■ **Set of tasks**:
(a) In the text on IT monitoring, rewrite the paragraph beginning "Web performance monitoring:" as a short bulleted list that keeps its main facts.
(b) Resume the text on IT monitoring after its final sentence, keeping its style.

* Begin Passage *

What Is IT Monitoring?
What are the basic types of IT monitoring?
The basic types of IT monitoring include availability monitoring, web performance monitoring, web application management and application performance management, API management, real user monitoring, security monitoring and business activity monitoring.
While there’s no completely canonical list of the various types of IT monitoring tools, many terms include multiple types of monitoring, blurring the lines that define this market. Here’s a look at the general types of tools that comprise IT monitoring:
- Availability monitoring: Often referred to as system monitoring, availability monitoring is arguably the most mature type of IT monitoring tool. Including categories such as server management, infrastructure monitoring/management and network monitoring/management, this is designed to provide users with information about uptime and the performance of whatever is being monitored.
- Web performance monitoring: A subset of availability monitoring, web performance monitoring is designed to monitor the availability of a web server or service, but also adds more fine-grained detail to the system. These tools can capture information such as page loading time, the location of errors that are generated, and individual load times of various web elements, helping analysts to fine-tune a website or a web-based app’s performance.
- Application management/application performance management (APM): APM tools are similar to web performance monitoring tools, but they’re designed with customer-facing applications in mind, allowing analysts to track the performance of an application and spot any issues before they become too severe for the user base. More modern APM tools can include automated routines to troubleshoot these issues without the intervention of a human developer.
- API monitoring: Enterprises that offer APIs to third-party developers will find it crucial to ensure the uptime of these services. API monitoring tools and monitoring software provide insight into whether an API is working properly, ensuring minimal downtime.

* End Passage *
* Begin Source excerpt *

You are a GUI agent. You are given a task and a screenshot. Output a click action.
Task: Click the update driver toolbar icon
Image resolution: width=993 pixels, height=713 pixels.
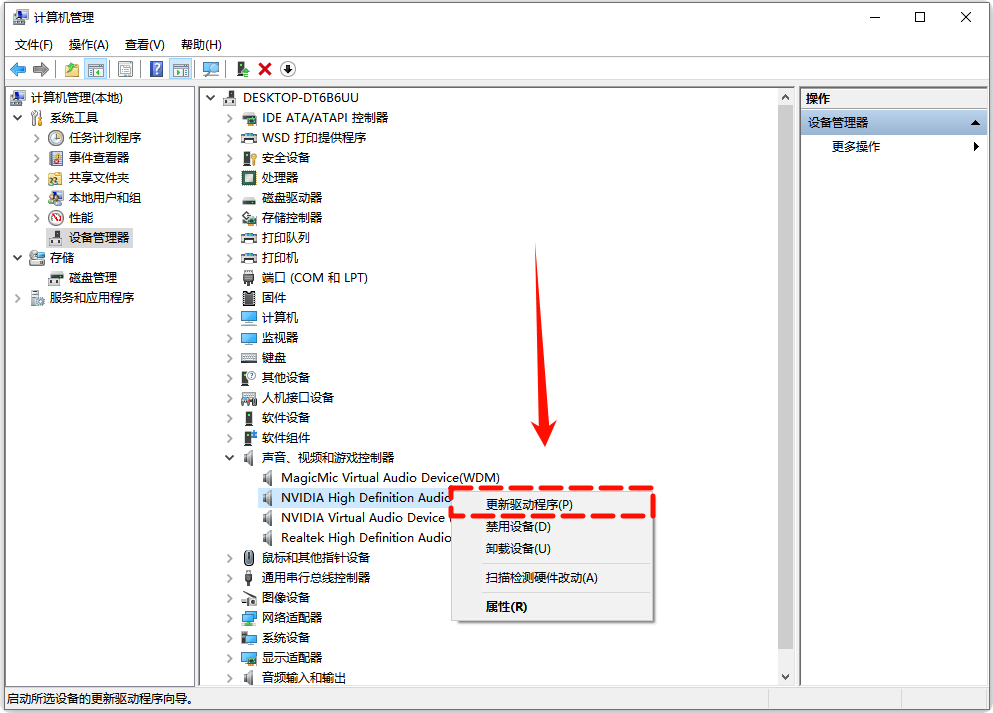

* End Source excerpt *

■ **Solved tasks**:
(a)
- Web performance monitoring is a subset of availability monitoring.
- It monitors the availability of a web server or service and adds more fine-grained detail.
- It can capture page loading time, the location of generated errors, and the individual load times of web elements.
- This information helps analysts fine-tune the performance of a website or web-based app.

(b)
- Real user monitoring (RUM): Real user monitoring is designed to record actual end-user interactions with a website or application. By monitoring real-world load times and user behavior, it can pinpoint problems based on “real” user experience challenges, as opposed to simulations. This type of monitoring is designed to be backward-looking, not predictive, allowing analysts to spot problems only after they occurred.
- Security monitoring: Security monitoring is a highly specific type of IT monitoring, designed to observe a network for breaches or other unusual activity. Security monitoring is a broad, high-level category that includes numerous subsets of security analysis tools.
- Business activity monitoring (BAM): This type of monitoring tool takes key business performance metrics and tracks them over time. For example, these metrics could include information about retail sales, application downloads or the volume of financial transfers.
Note that all of these tools may be tasked with monitoring on-premise equipment or applications and may be used in conjunction with cloud-based systems, or both.
Security IT monitoring is used to observe threats and suspicious activity in the network.
What types of tools are used in IT monitoring?
IT infrastructure monitoring tools can be broken down into three general categories or types of network devices — observational, analysis and engagement — based on how they’re used:
- Observational tools: These are the most basic types of IT monitoring tools, used to observe hardware, software or services and report back on their operational effectiveness. Most availability monitoring tools, including infrastructure monitoring and management tools, application performance monitoring tools, and web performance monitoring tools fall into this category.
- Analysis tools: This type of IT monitoring tool is tasked with taking observational data and analyzing it further. This data may be analyzed to determine where problems are originating or more critically, to determine why those problems might be occurring. Advanced analysis tools, such as AIOps systems, are tasked with forecasting where problems are likely to arise based on historical trends and patterns.
- Engagement tools: As the final tier of IT monitoring tools, engagement tools are designed to act upon information created by both analysis and observational tools. This may take a simple form, in the case of service tickets or alerts that are intelligently delivered to the appropriate analyst or business manager, or more commonly, be used to spin up additional services, reboot troublesome hardware or software, or run backups.
How do IT monitoring and management work together?
IT monitoring tools provide the information upon which management can act. IT monitoring is a part of management, collecting and delivering performance information so it can be leveraged for tactical and business decision making.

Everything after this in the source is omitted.